- **Tekstfragment**:
Author:
Reading time: 4 minutes
Volgens Kees van Hee, decaan van de faculteit Wiskunde en Informatica aan de Eindhovense universiteit moet het niet moeilijk zijn om een mensachtige afstandbestuurbare robot te bouwen. Zo‘n apparaat kan een nieuwe industriële revolutie ontketenen. Van Hee deed zijn uitspraken op de maandelijkse lezingenreeks Super Tuesday van de TU Eindhoven, die deze keer op afstand bestuurbare robots, ofwel teleoperations, als onderwerp had. Teleoperations is ook het geestelijk kindje van Van Hee, die er op de themadag een vurig pleidooi voor hield. Zoals hij zelf zei ’niet gehinderd door enige kennis‘.
Veel meer dan twee handjes op een onderstel van 1,80 meter is er mechanisch gezien niet nodig voor een teleoperationsrobot. De software hoeft niet autonoom te zijn, dus ook daar liggen volgens Van Hee geen onoverkomelijke bezwaren. Een dergelijk systeem zou universeel inzetbaar zijn voor allerhande toepassingen en daarom economisch aantrekkelijk. Onderhoudsmedewerkers zouden veel goedkoper op afstand kunnen werken. In de visie van de decaan heeft een bedrijf een universele robot in de bezemkast staan. Gaat er een printeronderdeel stuk? De printerfabrikant repareert het op afstand. Moeten de lampen vervangen worden? Het verantwoordelijke bedrijf zet vanuit zijn thuisbasis de universele robot in.
Je kunt ook denken aan lagelonenproductie zonder de regie uit handen te geven, zo stelde Van Hee. Een Chinees of Indiër kan best vanuit zijn eigen land hier schoenenlappen, garnalen pellen of wafers laden. Een aantrekkelijk idee voor hen die vrezen dat R&D de productie volgt.
Afstandbestuurbare mechanica heeft nog meer potentiële voordelen, zo betoogde Van Hee. De technologie kan bewegingen vergroten of verkleinen en werken op plaatsen waar mensen niet kunnen of willen komen. Ook kan de techniek een beweging kopiëren en lopendebandwerk versnellen. Van Hee riep daarom op tot een ruim gedragen onderzoeksprogramma met de technologieleveranciers en -afnemers om dit idee te verwezenlijken.

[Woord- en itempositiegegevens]
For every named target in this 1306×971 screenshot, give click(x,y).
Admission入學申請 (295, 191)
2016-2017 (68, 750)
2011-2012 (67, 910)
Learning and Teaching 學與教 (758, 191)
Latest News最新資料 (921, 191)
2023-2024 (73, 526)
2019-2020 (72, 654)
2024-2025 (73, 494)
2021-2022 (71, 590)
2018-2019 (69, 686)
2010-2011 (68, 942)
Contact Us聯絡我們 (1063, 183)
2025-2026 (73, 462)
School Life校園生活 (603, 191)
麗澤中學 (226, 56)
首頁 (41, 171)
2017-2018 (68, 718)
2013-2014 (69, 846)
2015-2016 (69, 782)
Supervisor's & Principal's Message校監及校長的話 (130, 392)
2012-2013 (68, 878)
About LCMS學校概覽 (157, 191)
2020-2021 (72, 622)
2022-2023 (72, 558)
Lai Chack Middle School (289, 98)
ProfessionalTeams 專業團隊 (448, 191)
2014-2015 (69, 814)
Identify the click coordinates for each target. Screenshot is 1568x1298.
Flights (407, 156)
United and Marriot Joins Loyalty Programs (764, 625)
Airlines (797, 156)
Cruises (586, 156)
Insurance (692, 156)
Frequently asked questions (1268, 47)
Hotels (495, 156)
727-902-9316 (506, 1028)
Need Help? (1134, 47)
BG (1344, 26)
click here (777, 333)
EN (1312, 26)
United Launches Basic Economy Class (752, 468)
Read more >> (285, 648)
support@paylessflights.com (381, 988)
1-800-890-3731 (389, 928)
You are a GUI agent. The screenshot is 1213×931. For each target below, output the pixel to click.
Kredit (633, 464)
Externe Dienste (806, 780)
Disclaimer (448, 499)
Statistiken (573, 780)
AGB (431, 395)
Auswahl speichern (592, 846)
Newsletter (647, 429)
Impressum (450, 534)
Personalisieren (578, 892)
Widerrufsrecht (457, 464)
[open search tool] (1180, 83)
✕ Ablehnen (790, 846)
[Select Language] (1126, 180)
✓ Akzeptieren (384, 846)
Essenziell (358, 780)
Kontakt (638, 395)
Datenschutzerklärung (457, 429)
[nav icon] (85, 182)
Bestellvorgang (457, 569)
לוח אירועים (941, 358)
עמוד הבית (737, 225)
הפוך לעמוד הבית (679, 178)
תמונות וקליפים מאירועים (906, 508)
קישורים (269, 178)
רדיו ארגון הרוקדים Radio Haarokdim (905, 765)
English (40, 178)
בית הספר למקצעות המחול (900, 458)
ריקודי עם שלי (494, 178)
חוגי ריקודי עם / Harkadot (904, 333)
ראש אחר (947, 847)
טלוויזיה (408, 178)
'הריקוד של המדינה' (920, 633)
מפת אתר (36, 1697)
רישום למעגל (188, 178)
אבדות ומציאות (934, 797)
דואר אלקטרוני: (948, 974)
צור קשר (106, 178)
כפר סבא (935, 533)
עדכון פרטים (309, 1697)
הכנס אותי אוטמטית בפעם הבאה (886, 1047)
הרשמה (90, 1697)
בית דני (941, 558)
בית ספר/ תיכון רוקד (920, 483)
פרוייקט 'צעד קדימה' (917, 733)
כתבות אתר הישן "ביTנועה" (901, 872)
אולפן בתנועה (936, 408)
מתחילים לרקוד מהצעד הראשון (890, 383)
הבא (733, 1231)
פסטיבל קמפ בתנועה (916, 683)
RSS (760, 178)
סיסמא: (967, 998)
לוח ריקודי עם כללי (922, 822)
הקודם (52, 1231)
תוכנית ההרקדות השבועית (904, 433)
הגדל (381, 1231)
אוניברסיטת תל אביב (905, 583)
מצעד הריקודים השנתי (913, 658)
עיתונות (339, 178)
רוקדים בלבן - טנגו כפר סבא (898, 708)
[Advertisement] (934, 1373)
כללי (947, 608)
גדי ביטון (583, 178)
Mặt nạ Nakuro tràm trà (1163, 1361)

- **Opdrachten**:
**A)** Noem alle werkzaamheden die volgens Van Hee een Chinees of Indiër vanuit zijn eigen land hier kan doen, zoals de tekst over de afstandbestuurbare robot ze opsomt.
**B)** Schrijf een vervolg op de tekst over de afstandbestuurbare robot, aansluitend op de laatste zin.

- **Antwoorden op volgorde**:
**A)** Schoenenlappen, garnalen pellen en wafers laden.

**B)**
Teleoperatiekamer
Naast het hardop dromen kwamen er op de Super Tuesday ook toepassingen aan bod die meer met beide benen op de grond staan, zei het alleen figuurlijk in het geval van Arno Wielders. De ruimtevaartconsultant van Space Horizon vertelde over de toepassingen van teleoperaties in de ruimtevaart. Volgens hem eerder een noodzakelijk kwaad dan een werkelijke deugd. De Marsrobots Spirit en Opportunity kunnen bijvoorbeeld steeds enkele meters rijden voordat ze weer nieuwe foto‘s naar Aarde moeten zenden en wachten op een commando van de thuisplaneet. De signalen zijn tussen de vijftien en twintig minuten onderweg. Een wetenschapper ter plekke zou binnen een dag meer wetenschappelijk onderzoek kunnen doen dan de karretjes in de afgelopen drie jaar, stelt Wielders. Bestuurbare robots zijn dus vooral nuttig om de weg voor mensen vrij te maken.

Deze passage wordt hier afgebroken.